OUR SPATIAL NEEDS
Think of the very high level emotional needs we expect space to help us to satisfy. Most of us hate being bored, and want some form of
amusement or entertainment. We might see this as a need for stimulation, and we
demand that the spaces around us should provide this. On the whole we also seek
to avoid high levels of uncertainty and change, and we require a degree of
stability and structure in our lives. We might see this as a need for security,
and so we require a space to keep us secure.
Most of us seem to have a strong desire to belong somewhere.
Many people I have known who have traveled widely in their lives describe an
increasingly strong need to return to their roots in later life. We might see
this as a need for identity and to belong somewhere, or in other words a need
to be located somewhere. All these are examples of needs that a space we
inhabit can help to satisfy.
Robert Audrey was the first to suggest that not only do we
seem to have these three important needs but also that this could help to explain the reasons for territorial behavior.
- Stimulation
- Security
- Identity
Stimulation
Stimulation is perhaps the most obvious and simplest of the
three to understand; however, it turns out to be rather more fundamental and
less of a luxury than at first we might think. At its most extreme, boredom is
not just dull, it is plain downright dangerous.
Experiments in sensory deprivation go to extraordinary
lengths to deprive their subjects of receiving any information from the outside
world at all. However, most subjects find the experience very painful psychologically!
Subjects placed in a darkened, silent and odorless space to test stimulation.
In some cases they are loosely clothed, including soft gloves, to avoid any
sensation of touch. In such cases subjects usually report vivid images flooding
into their minds, soon turning into what we would recognize as hallucinations.

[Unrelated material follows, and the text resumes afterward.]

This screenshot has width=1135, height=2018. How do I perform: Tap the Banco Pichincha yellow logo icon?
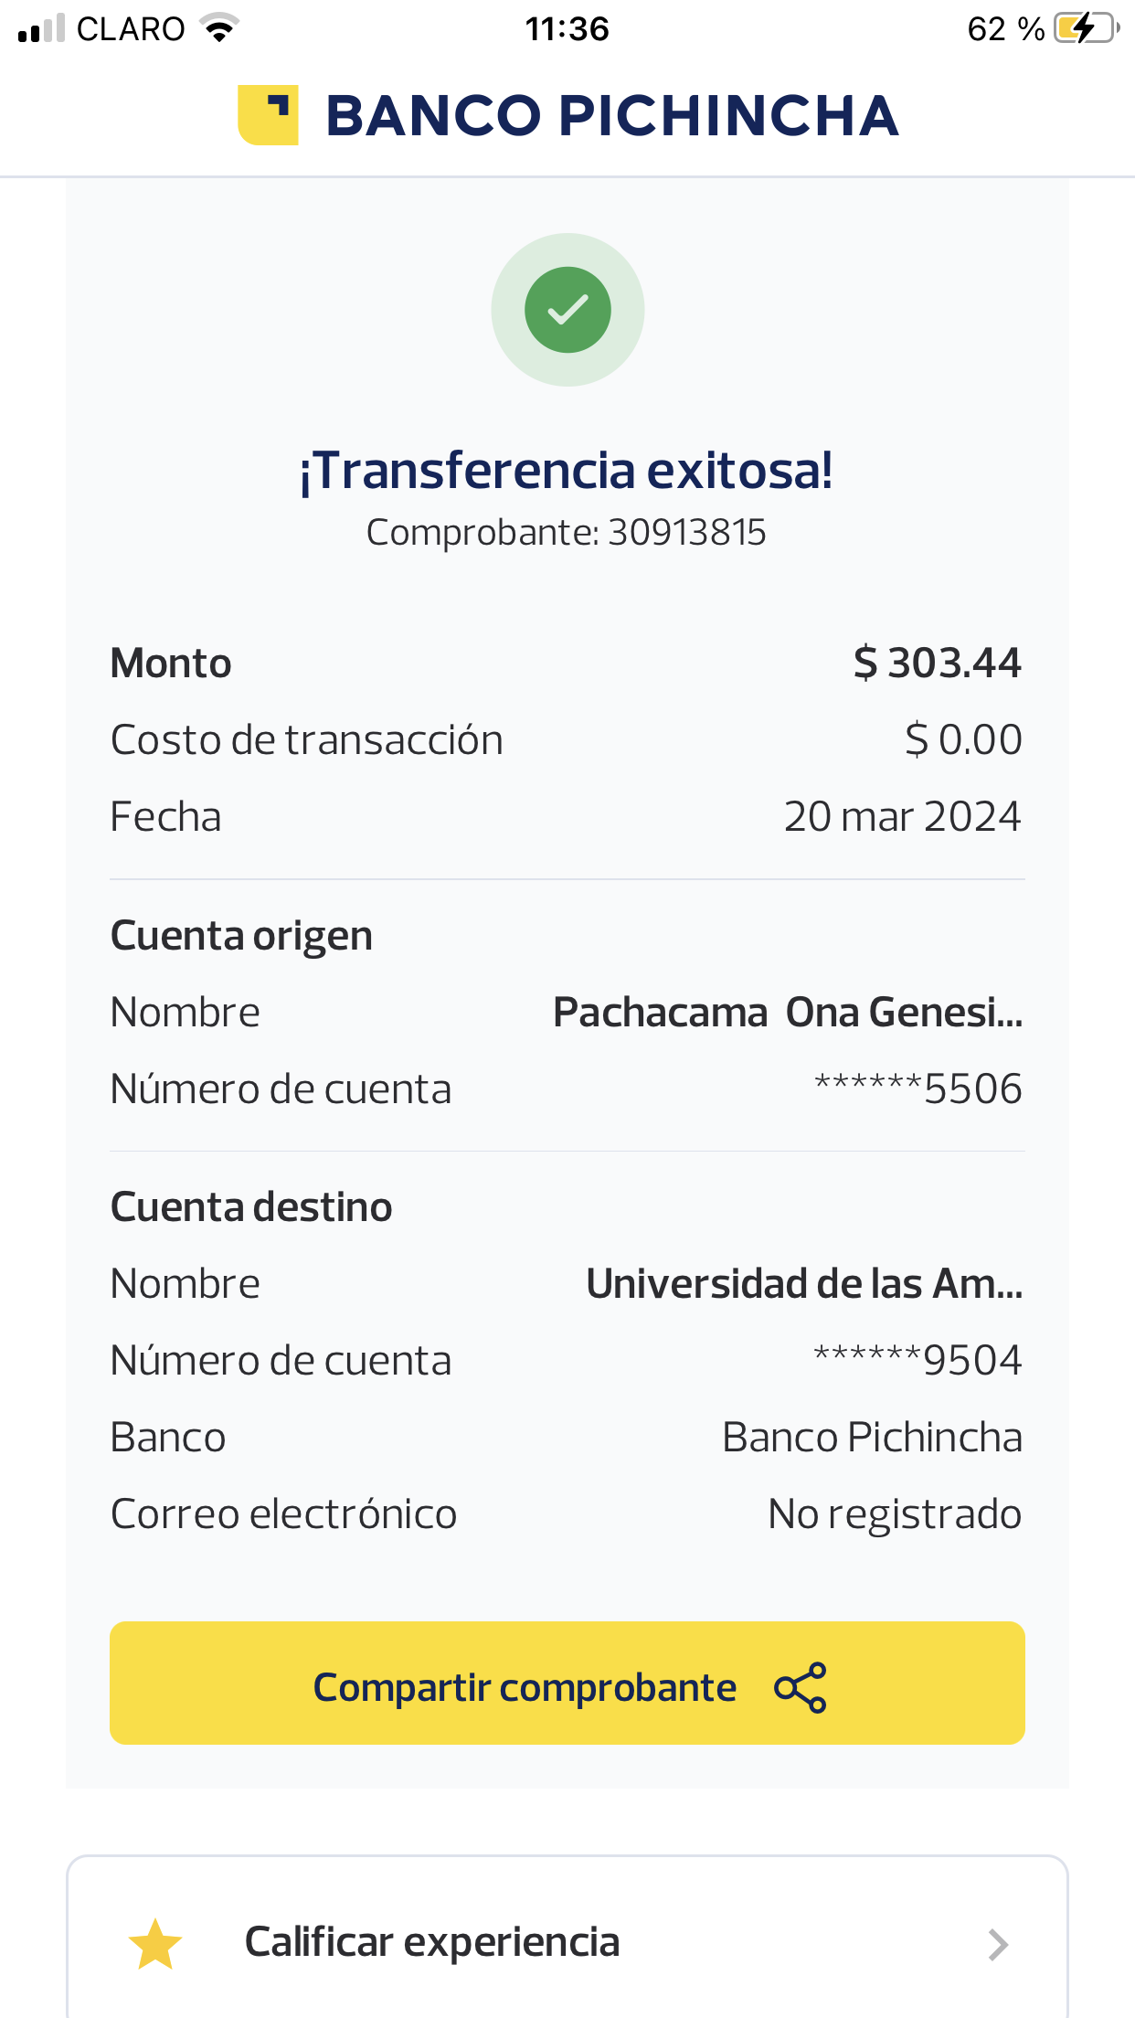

Most subjects ask to be released from such awful environments in a remarkably
short time. Hence, it shows how stimulation by any means makes feel us lively.
Security
We all have a very deep and fundamental need for a degree of stability, continuity and predictability in our lives. It might sound exciting not to have this, but just imagine how stressful it would be to lead a life of constant flux and unpredictability. We depend for our sanity upon knowing the rules, as it were. It is said that the two most stressful things in life are moving house and going on holiday!
Identity
One of the most fundamental forces at work in our psychological makeup is the need to create and maintain our own identity. This was wonderfully explored by Erving Goffman in his study of the ‘presentation of self in everyday life’ (Goffman 1959).